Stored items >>
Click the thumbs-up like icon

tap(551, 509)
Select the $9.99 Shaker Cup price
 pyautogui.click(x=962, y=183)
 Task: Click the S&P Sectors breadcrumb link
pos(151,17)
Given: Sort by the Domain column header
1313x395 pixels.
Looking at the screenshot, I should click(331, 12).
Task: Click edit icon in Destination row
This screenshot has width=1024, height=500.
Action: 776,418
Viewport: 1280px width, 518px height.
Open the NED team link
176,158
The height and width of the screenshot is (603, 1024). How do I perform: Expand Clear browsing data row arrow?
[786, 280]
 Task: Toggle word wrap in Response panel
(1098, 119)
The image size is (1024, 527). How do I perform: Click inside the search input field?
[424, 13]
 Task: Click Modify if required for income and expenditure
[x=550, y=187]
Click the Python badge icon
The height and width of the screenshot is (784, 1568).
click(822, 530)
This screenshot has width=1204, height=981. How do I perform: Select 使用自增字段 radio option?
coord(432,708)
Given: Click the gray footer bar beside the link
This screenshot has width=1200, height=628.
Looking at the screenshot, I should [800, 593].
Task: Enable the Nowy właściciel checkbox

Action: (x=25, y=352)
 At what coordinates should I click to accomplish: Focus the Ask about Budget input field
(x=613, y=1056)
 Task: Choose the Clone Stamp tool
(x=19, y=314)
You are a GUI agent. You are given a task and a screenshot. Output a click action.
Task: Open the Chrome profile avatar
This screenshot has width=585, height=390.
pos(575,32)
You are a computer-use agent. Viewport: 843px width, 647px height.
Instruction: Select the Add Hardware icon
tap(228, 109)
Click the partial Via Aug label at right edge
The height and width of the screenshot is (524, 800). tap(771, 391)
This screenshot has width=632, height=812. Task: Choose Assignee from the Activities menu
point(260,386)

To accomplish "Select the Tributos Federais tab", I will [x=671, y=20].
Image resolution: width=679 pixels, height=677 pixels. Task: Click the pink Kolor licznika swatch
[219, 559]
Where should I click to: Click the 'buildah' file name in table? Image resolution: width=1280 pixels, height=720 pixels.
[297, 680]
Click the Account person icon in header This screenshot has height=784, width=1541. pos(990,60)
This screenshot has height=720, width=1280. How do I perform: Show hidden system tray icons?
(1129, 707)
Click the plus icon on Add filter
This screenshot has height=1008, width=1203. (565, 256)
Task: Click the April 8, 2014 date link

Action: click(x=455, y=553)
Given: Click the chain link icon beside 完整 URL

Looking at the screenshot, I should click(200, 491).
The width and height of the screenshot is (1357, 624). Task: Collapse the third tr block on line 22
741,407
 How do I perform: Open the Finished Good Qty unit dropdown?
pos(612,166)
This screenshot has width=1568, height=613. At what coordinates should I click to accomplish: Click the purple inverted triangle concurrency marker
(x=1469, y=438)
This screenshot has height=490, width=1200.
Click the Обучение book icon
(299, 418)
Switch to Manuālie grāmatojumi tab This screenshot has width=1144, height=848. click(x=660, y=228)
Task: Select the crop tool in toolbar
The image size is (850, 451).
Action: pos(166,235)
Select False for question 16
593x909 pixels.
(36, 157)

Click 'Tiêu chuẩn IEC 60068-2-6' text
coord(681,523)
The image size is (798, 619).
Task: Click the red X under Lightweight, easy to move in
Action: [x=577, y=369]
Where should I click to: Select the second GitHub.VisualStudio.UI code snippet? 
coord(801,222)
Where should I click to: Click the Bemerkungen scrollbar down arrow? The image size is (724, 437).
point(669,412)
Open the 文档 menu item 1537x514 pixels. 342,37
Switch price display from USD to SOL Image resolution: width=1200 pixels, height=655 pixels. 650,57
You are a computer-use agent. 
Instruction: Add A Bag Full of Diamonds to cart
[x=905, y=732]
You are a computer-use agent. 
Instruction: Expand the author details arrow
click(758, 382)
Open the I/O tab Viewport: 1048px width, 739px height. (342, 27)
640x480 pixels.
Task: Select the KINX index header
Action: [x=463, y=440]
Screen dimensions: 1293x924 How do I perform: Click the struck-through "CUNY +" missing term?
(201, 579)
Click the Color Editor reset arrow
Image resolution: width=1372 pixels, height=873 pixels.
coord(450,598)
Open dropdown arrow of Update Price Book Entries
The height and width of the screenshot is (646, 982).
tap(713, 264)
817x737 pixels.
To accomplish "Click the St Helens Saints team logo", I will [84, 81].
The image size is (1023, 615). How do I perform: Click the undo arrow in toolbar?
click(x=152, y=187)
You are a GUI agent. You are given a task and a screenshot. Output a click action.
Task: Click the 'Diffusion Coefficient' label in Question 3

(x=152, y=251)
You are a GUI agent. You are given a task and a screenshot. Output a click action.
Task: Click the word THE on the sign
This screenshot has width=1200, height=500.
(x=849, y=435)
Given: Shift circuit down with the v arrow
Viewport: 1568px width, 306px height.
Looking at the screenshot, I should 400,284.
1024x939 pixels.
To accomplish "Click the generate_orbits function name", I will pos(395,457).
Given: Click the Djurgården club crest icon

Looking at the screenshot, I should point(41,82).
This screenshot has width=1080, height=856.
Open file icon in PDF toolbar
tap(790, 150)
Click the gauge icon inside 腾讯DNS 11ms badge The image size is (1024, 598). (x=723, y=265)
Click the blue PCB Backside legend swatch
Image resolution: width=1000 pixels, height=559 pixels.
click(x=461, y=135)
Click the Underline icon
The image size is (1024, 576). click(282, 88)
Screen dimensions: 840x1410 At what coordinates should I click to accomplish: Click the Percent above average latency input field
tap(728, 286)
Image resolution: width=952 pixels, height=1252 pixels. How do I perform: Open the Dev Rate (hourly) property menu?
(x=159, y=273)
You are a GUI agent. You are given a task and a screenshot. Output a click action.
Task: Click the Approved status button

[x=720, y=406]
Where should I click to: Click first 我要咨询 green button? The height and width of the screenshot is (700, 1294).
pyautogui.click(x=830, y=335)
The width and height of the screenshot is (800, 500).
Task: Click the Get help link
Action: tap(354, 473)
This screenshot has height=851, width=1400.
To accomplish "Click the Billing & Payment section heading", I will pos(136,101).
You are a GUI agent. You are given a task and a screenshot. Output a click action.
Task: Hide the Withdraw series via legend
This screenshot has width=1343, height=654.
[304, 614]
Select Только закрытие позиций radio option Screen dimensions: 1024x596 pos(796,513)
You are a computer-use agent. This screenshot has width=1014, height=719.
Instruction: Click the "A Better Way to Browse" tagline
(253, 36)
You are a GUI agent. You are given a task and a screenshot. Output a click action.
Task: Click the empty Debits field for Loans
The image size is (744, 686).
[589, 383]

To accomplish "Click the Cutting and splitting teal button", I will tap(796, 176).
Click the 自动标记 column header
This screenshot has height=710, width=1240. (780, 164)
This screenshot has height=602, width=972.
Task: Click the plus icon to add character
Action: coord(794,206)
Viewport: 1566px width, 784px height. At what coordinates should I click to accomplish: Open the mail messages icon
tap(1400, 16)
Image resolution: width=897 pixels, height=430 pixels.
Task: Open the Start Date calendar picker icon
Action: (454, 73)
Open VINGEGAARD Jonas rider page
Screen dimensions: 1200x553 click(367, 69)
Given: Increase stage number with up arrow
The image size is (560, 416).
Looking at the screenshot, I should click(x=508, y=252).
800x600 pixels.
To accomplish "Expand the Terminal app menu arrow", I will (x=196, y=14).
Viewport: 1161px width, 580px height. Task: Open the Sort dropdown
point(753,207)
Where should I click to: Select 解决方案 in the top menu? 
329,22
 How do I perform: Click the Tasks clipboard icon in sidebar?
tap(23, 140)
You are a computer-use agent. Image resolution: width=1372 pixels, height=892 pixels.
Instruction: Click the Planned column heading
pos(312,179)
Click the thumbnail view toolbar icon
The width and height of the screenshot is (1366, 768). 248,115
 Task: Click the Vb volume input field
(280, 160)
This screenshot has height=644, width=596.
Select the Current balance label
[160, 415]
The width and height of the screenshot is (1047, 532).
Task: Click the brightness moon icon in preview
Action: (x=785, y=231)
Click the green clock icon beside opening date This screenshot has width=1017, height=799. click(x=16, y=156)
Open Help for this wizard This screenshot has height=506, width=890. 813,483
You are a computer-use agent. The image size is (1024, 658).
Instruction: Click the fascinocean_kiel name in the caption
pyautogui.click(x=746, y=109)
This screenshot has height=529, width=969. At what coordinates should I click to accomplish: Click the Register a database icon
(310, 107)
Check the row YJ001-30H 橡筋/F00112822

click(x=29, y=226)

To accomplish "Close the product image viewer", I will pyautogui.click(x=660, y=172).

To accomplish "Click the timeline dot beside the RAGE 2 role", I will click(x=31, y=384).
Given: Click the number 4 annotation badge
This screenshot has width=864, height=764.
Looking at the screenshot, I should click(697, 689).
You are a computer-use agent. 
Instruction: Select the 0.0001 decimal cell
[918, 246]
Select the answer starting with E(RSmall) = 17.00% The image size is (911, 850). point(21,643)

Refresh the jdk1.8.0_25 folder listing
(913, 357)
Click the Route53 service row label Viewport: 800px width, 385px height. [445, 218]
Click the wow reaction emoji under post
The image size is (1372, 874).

Work instruction >>
Nothing but the lines from the one with "Given: Click the number 4 annotation badge" to the last line of the data should appear in the answer, each exactly as it stands.

Result below >>
Given: Click the number 4 annotation badge
This screenshot has width=864, height=764.
Looking at the screenshot, I should click(697, 689).
You are a computer-use agent. 
Instruction: Select the 0.0001 decimal cell
[918, 246]
Select the answer starting with E(RSmall) = 17.00% The image size is (911, 850). point(21,643)

Refresh the jdk1.8.0_25 folder listing
(913, 357)
Click the Route53 service row label Viewport: 800px width, 385px height. [445, 218]
Click the wow reaction emoji under post
The image size is (1372, 874).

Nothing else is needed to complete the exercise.